Reputation: 664
I have 2 lists that share information. First, I want to have a unique set of names (e.g.list_person
has repeated name
values); For this I produce a new list of dictionaries. Then, I want to add/append list_pets['pet']
to the correct list_person['pets']
in the new dictionary with unique name values, when the list_pets['person_id']
matches the list_person['id']
.
For clarification here is my code + desired output:
My current code:
list_person = [{'id': 12345, 'name': 'Bobby Bobs', 'pets': ['cat']}, # you see that name values are repeated
{'id': 678910, 'name': 'Bobby Bobs', 'pets': ['zebra']},
{'id': 111213, 'name': 'Lisa Bobs', 'pets': ['horse']},
{'id': 141516, 'name': 'Lisa Bobs', 'pets': ['rabbit']}]
list_pets = [{'id': 'abcd', 'pet': 'shark', 'person_id': 12345}, #Bobby Bobs' pets
{'id': 'efgh', 'pet': 'tiger', 'person_id': 678910}, #Bobby Bobs' pets
{'id': 'ijkl', 'pet': 'elephant', 'person_id': 111213}, #Lisa Bobs' pets
{'id': 'mnopq', 'pet': 'dog', 'person_id': 141516}] #Lisa Bobs' pets
output = []
for person, pet in zip(list_person, list_pets):
t = [temp_dict['name'] for temp_dict in output]
if person['name'] not in t:
output.append(person) # make a new list of dicts with unique name values
for unique_person in output: # if they share ID, add the missing pets.
if person['id'] == pet['person_id']:
unique_person['pets'].append(pet['pet'])
print(output)
Desired output:
desired_out = [{'id': 12345, 'name': 'Bobby Bobs', 'pets': ['cat', 'zebra', 'shark', 'tiger']},
{'id': 111213, 'name': 'Lisa Bobs', 'pets': ['horse', 'rabbit', 'elephant', 'dog']}]
Current output:
[{'id': 12345, 'name': 'Bobby Bobs', 'pets': ['cat', 'shark', 'elephant']}, {'id': 111213, 'name': 'Lisa Bobs', 'pets': ['horse', 'elephant']}]
My current output is not displaying all the correct pets. Why is that; and what advice would one give to me to get closer to the solution?
Upvotes: 3
Views: 79
Reputation: 15962
Here's a non-pandas solution, and it doesn't rely on an order-relation between list_person
(aka 'people') and list_pets
. So I'm not assuming that Bobby's data is the first two entries in both lists.
Initially, output
will be a mapping on names to the person's data, incl pets. And ids
will be maintained to link each person's different IDs - by intentionally using a reference to the data dict and not a copy.
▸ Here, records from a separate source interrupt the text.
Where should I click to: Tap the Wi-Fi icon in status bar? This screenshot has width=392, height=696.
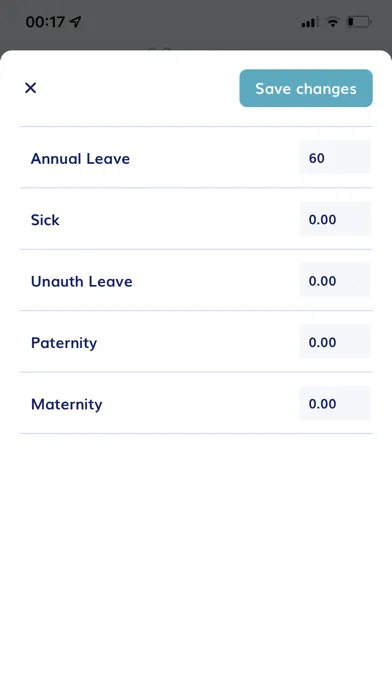[333, 22]
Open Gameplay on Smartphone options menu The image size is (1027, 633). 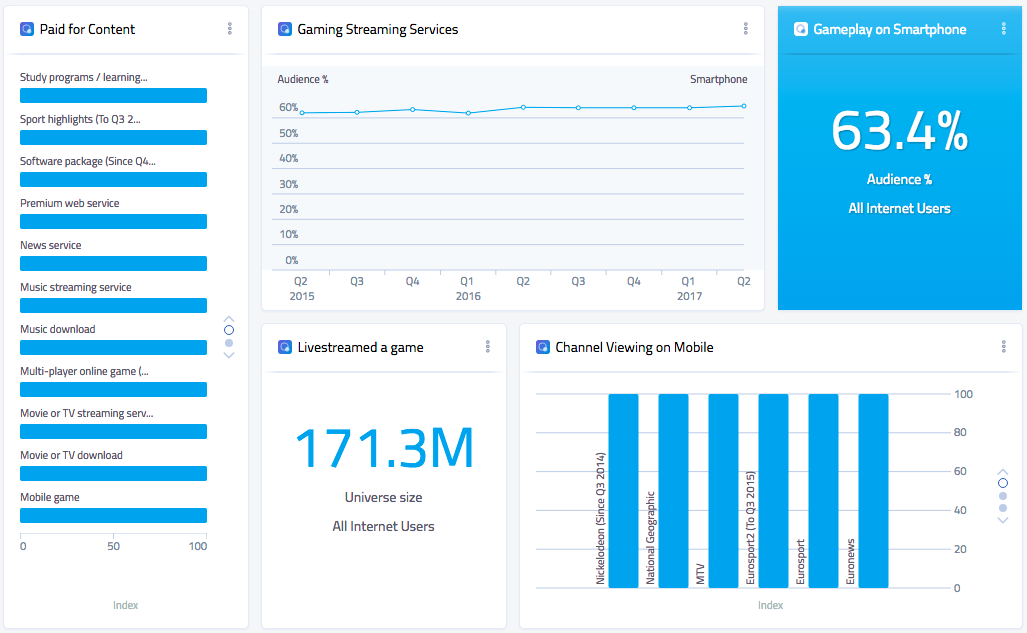pyautogui.click(x=1004, y=29)
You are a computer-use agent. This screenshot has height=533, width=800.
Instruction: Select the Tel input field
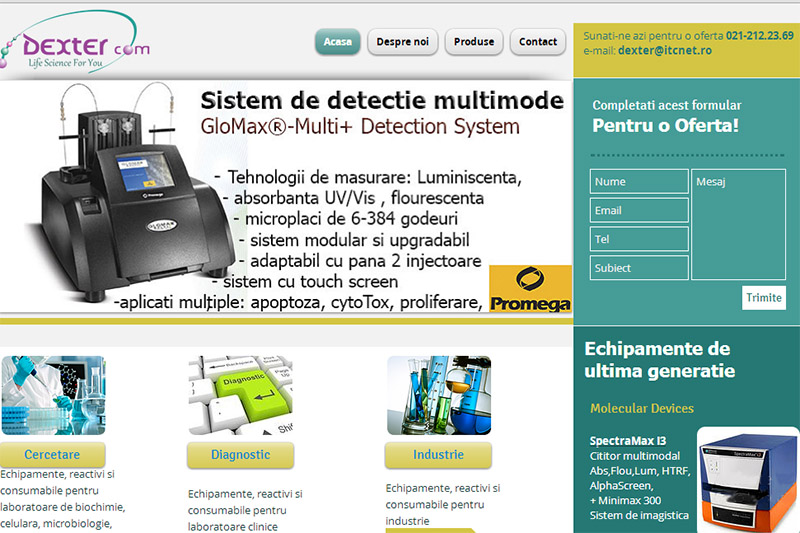coord(638,240)
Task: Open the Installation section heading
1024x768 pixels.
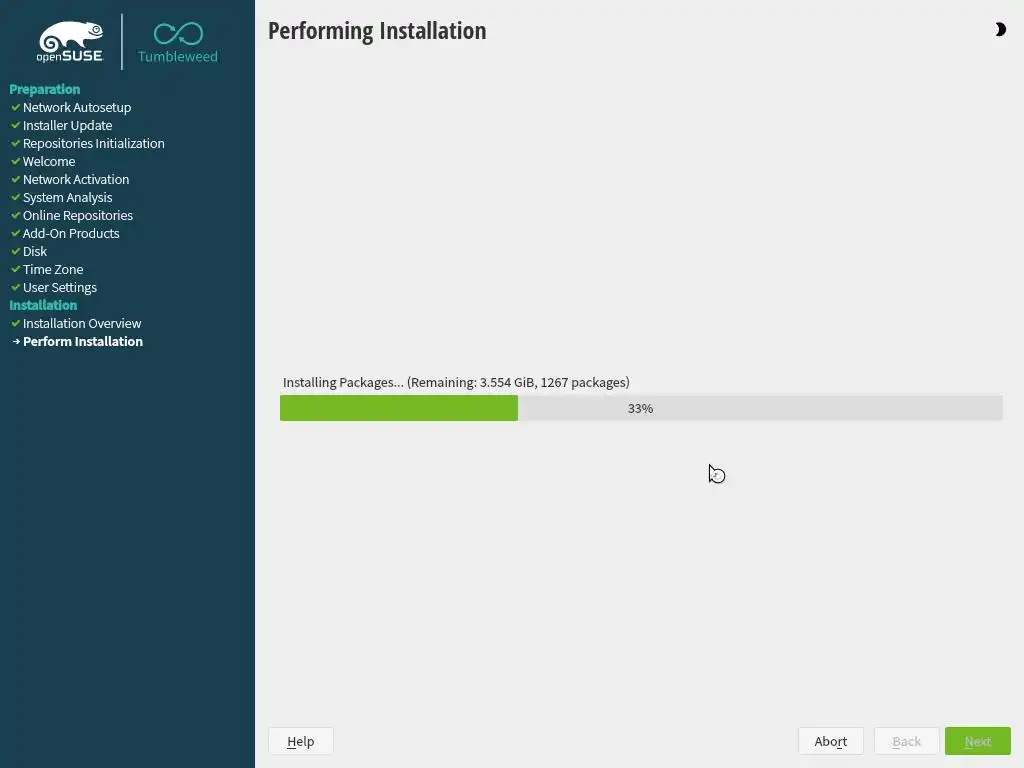Action: (x=43, y=305)
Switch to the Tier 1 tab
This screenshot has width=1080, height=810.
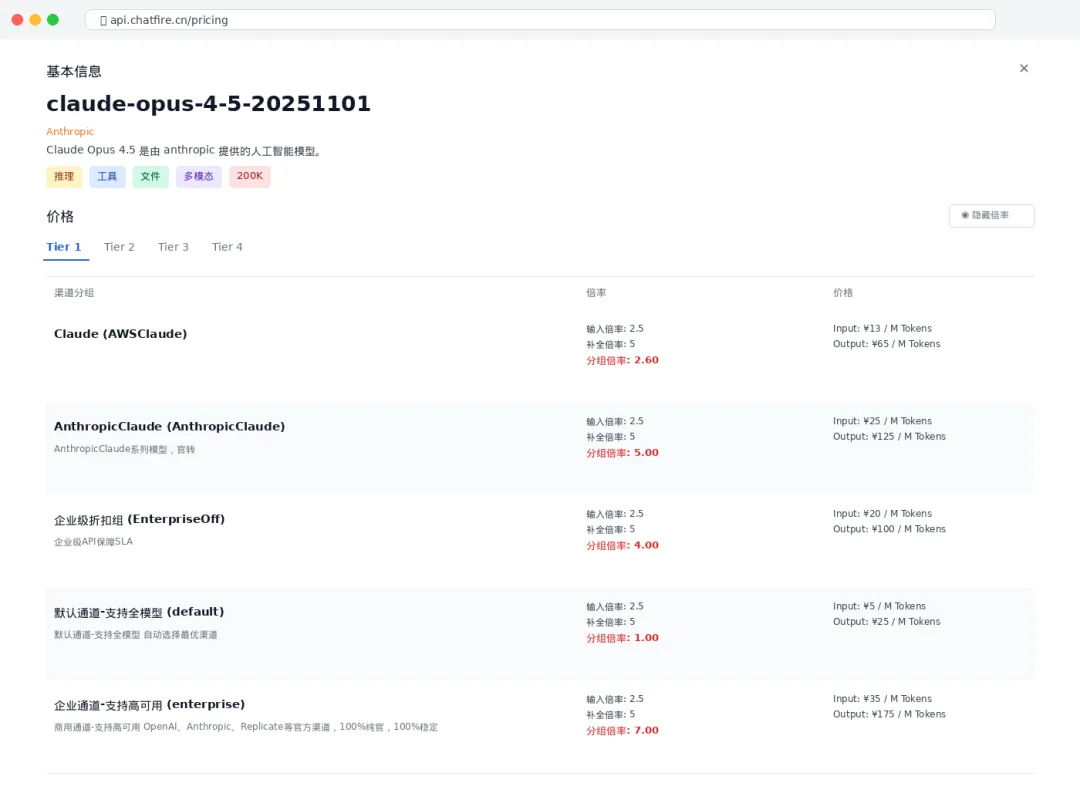[64, 247]
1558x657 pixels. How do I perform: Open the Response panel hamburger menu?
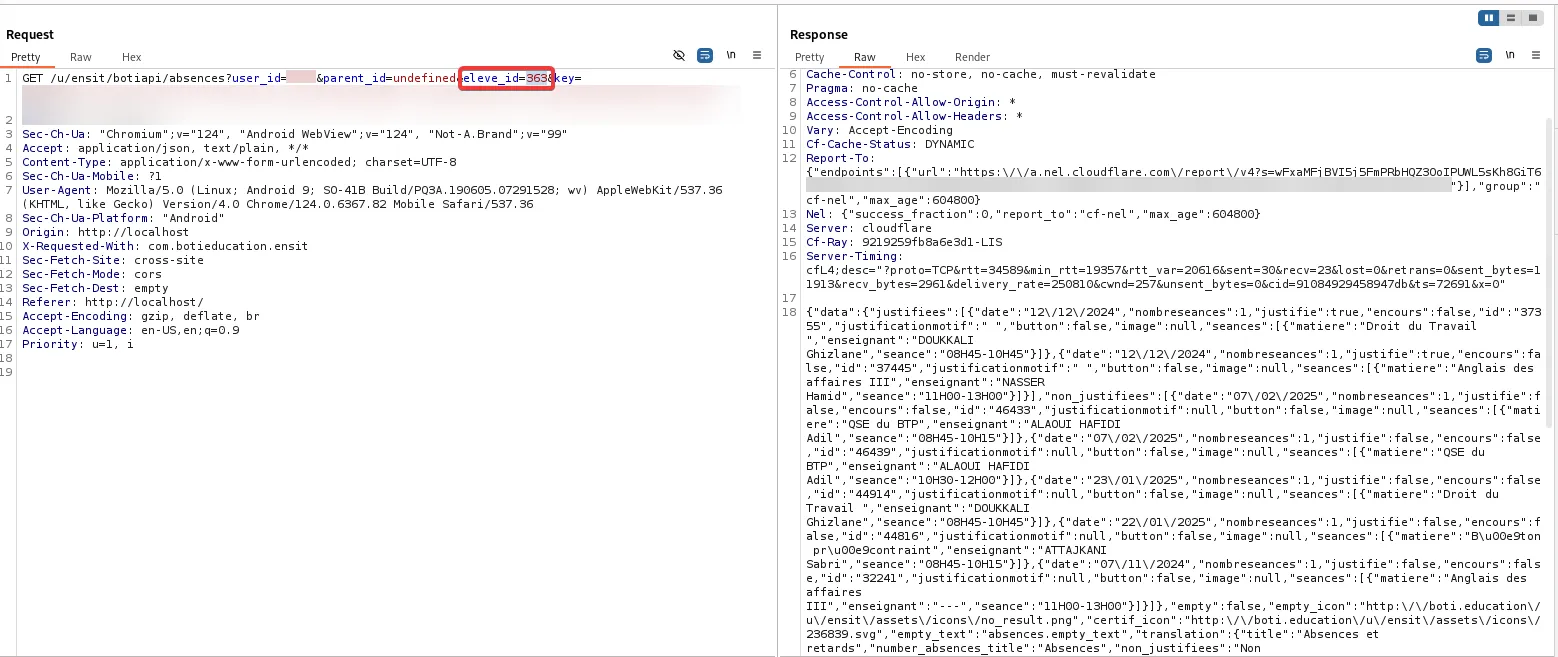[1536, 56]
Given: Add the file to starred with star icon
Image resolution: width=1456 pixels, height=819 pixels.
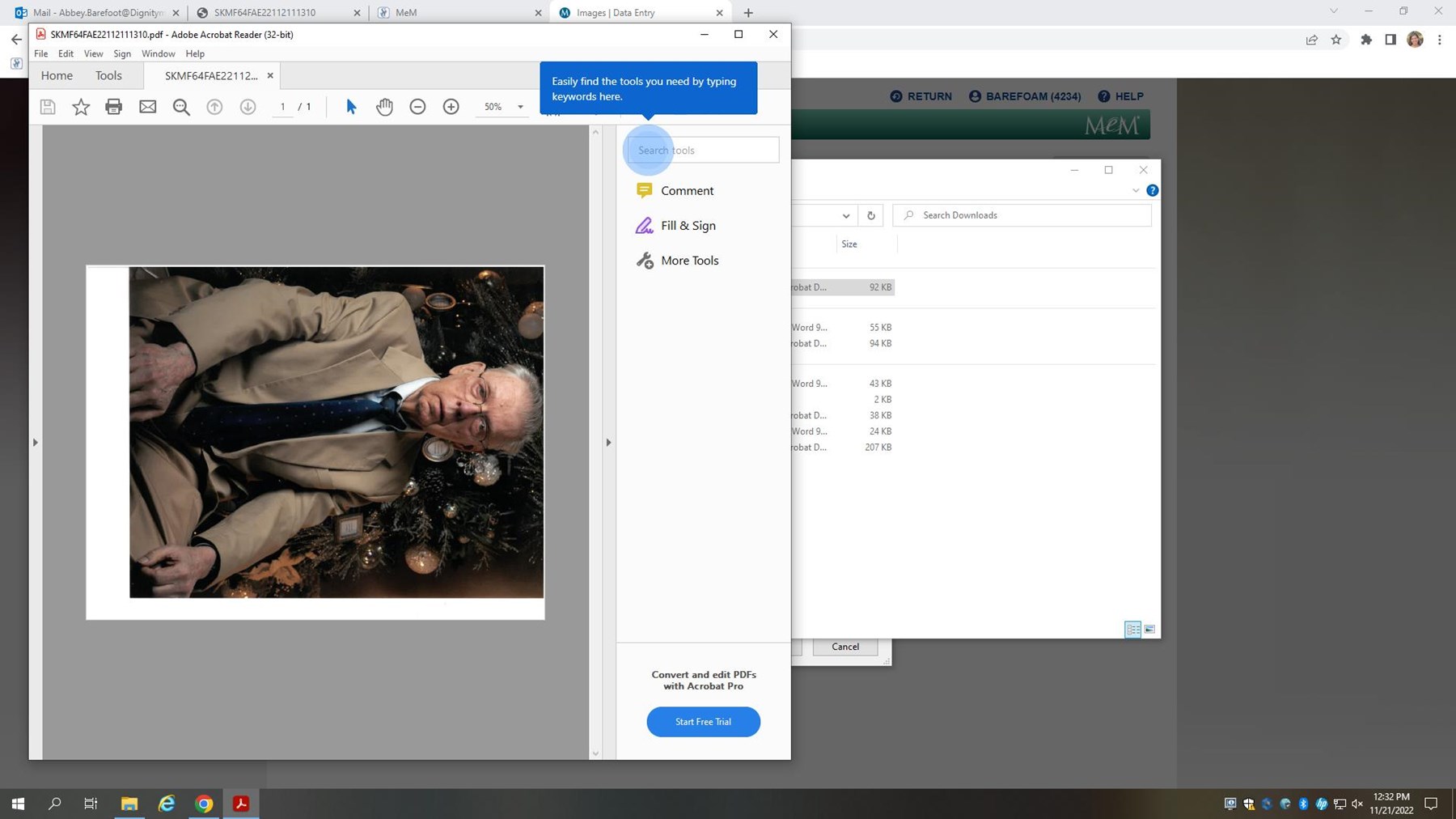Looking at the screenshot, I should 81,107.
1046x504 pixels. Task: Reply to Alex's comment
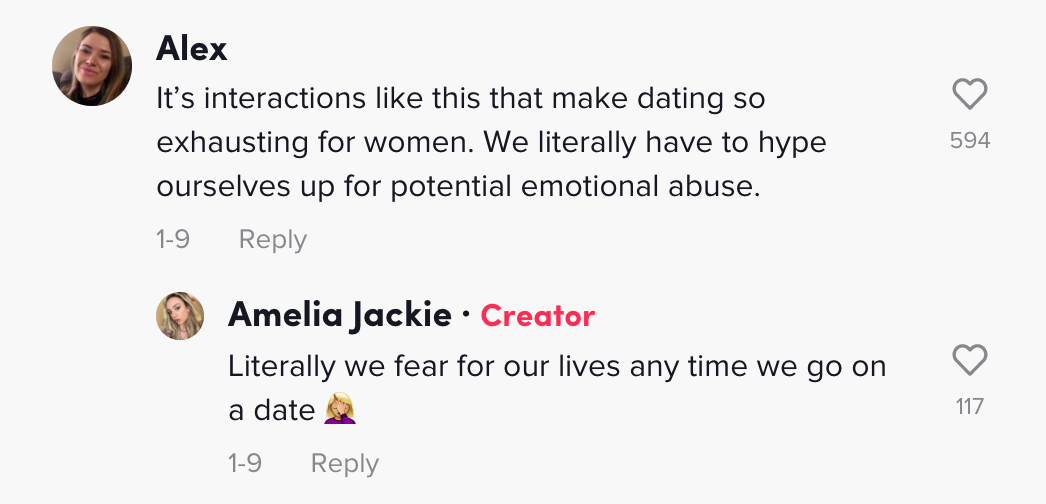[273, 239]
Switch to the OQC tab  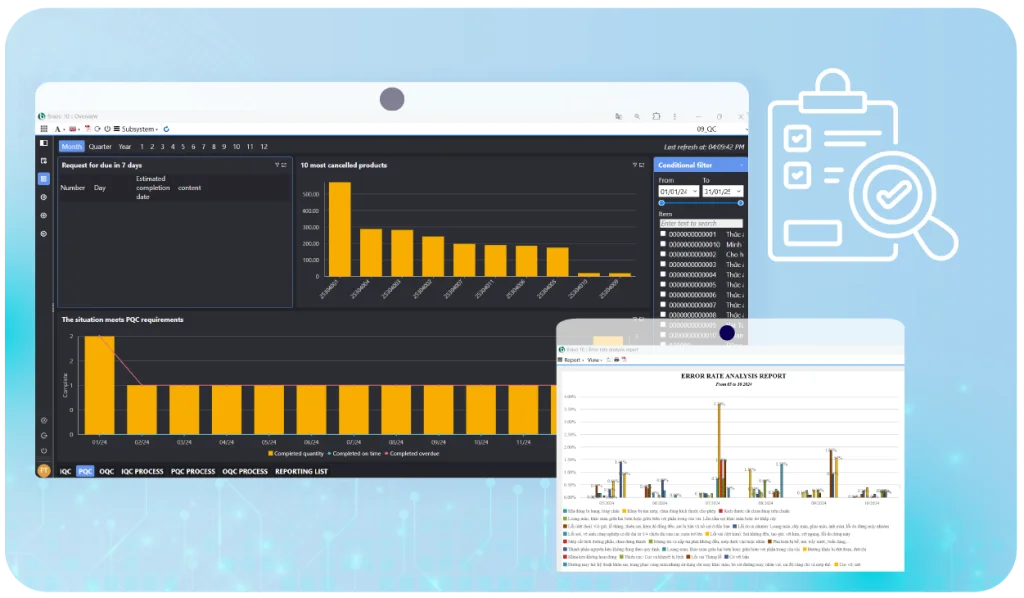click(x=106, y=471)
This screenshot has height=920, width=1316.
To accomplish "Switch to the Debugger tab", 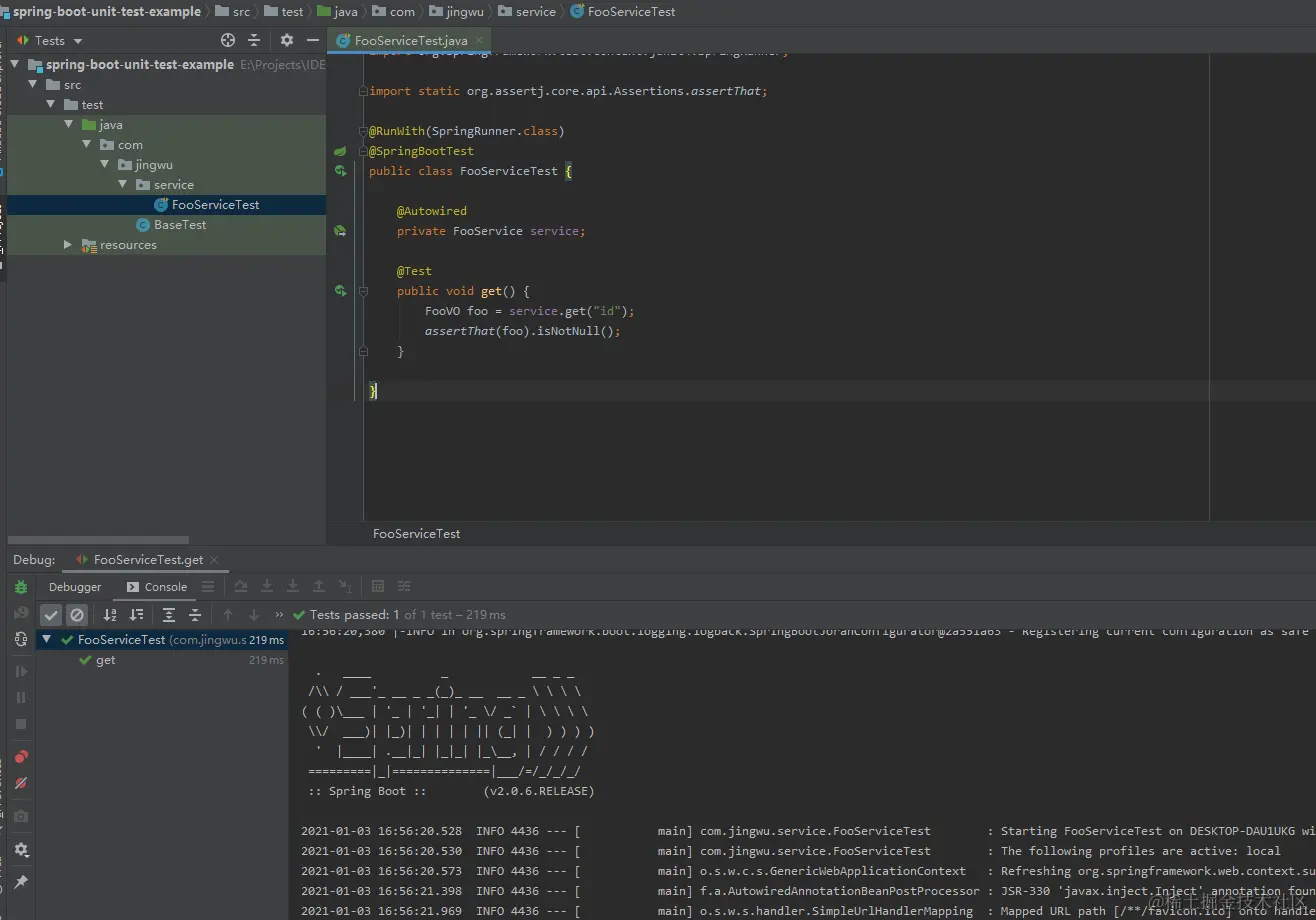I will [x=75, y=587].
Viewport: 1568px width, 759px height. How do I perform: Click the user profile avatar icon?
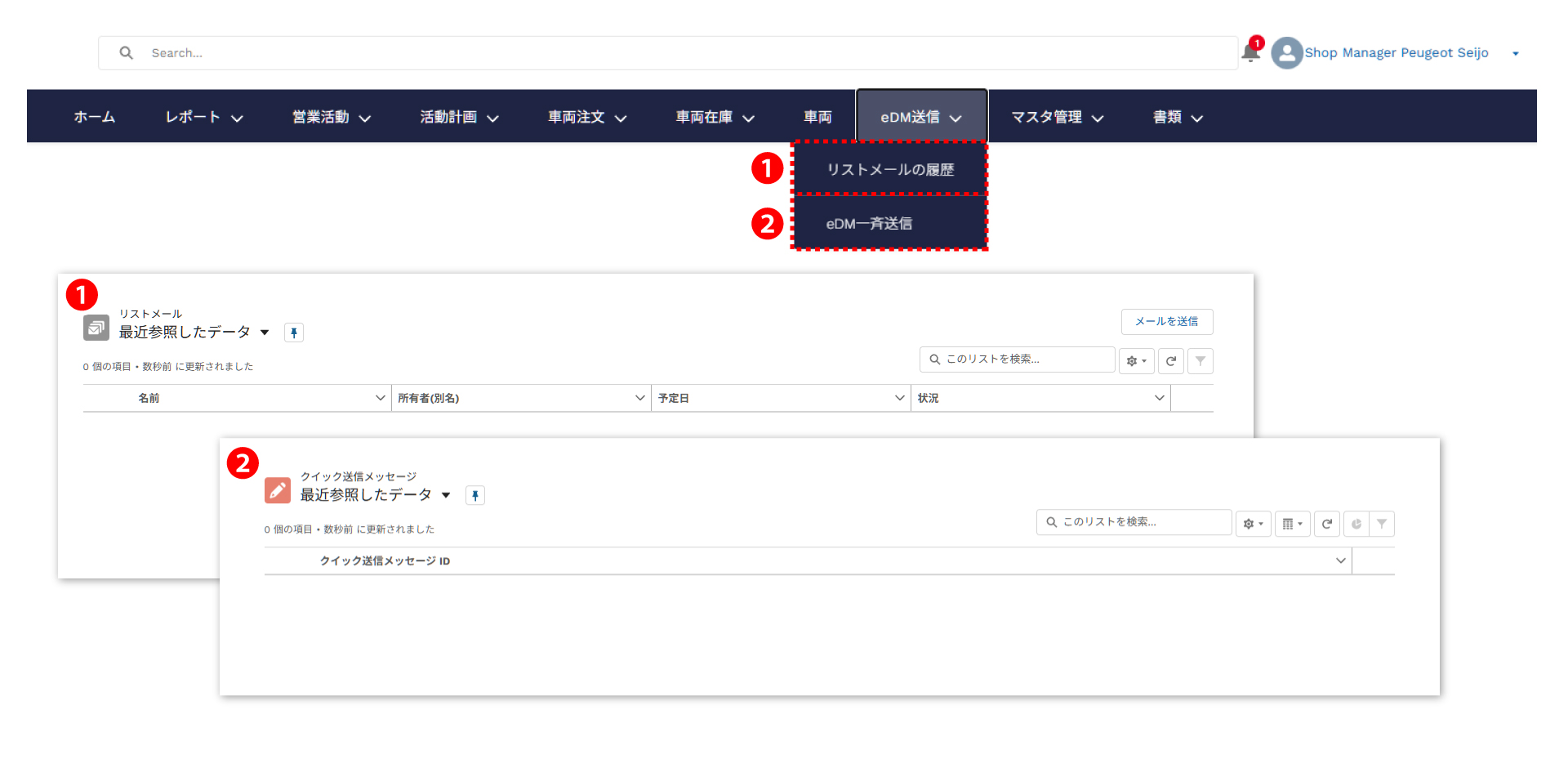1286,53

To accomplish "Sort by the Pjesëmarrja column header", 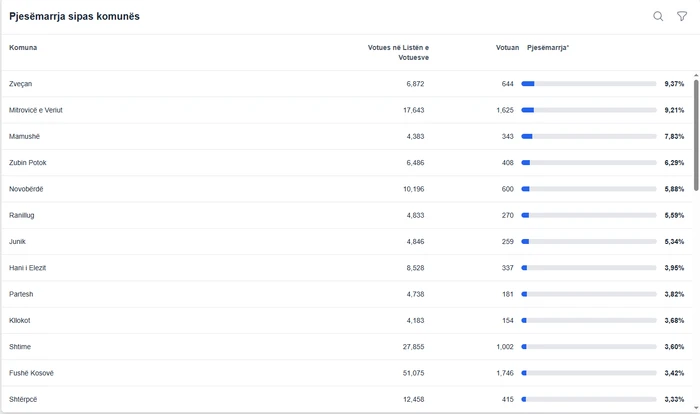I will [x=547, y=47].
Note that when a person is added to output
, it is done as a deepcopy so that it doesn't affect the original item in list_person
.
import copy
output = {} # dict, not list
ids = {} # needed to match with pets which has person_id
for person in list_person:
if (name := person['name']) in output:
output[name]['pets'].extend(person['pets'])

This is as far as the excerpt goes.